■ What is needed ■
In the records below, begin at the line containing "This screenshot has height=1105, width=1355." and end at the line containing "829x314 pixels. How"; quote every line in that span exactly, including both boundary lines, and no others.

■ Task material ■
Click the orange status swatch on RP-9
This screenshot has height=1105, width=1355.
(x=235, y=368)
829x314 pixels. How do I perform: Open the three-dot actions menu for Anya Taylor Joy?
* * *
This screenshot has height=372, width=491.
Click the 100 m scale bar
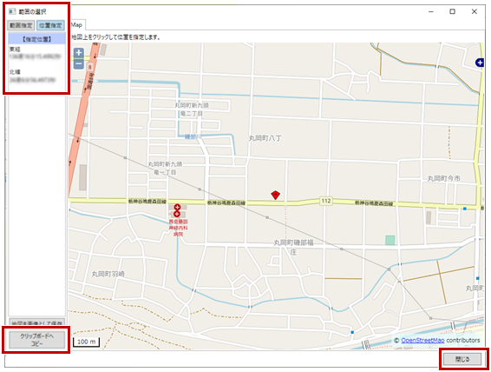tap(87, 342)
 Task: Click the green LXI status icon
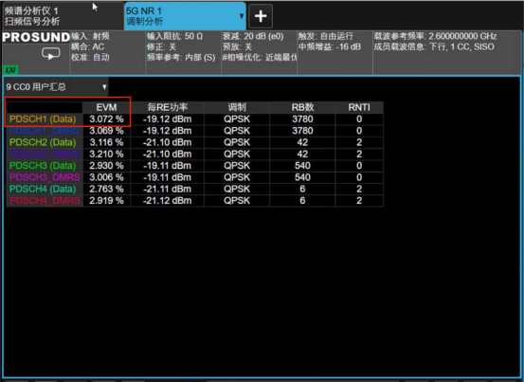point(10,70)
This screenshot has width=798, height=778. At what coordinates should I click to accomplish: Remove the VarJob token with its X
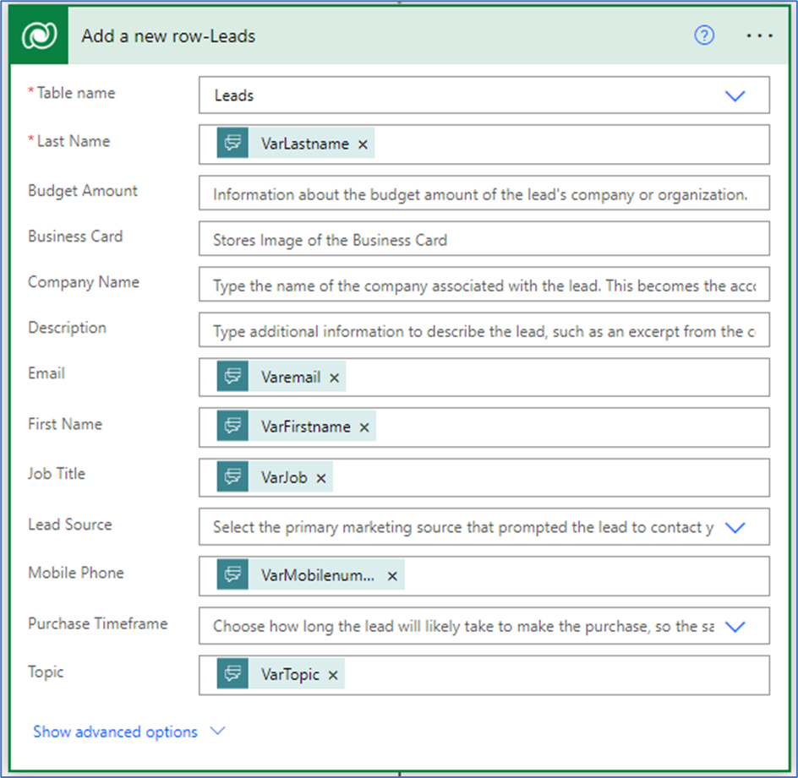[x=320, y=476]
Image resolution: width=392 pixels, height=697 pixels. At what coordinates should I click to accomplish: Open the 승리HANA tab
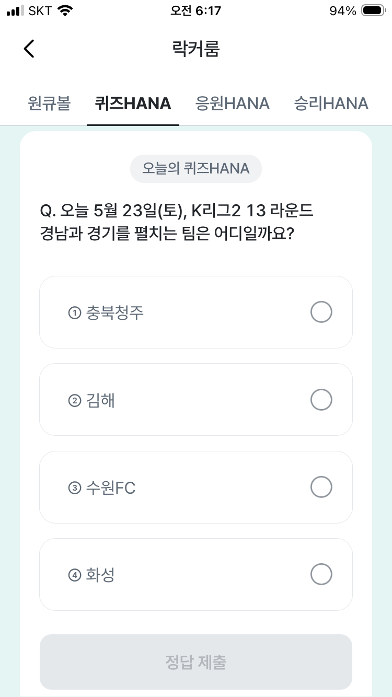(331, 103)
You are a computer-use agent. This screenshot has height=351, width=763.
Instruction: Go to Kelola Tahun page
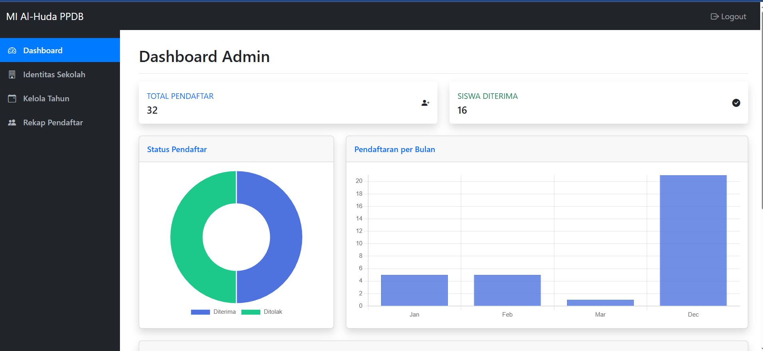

■ Answer box ■
This screenshot has height=1105, width=1355.
(x=235, y=368)
829x314 pixels. How do I perform: Open the three-dot actions menu for Anya Taylor Joy?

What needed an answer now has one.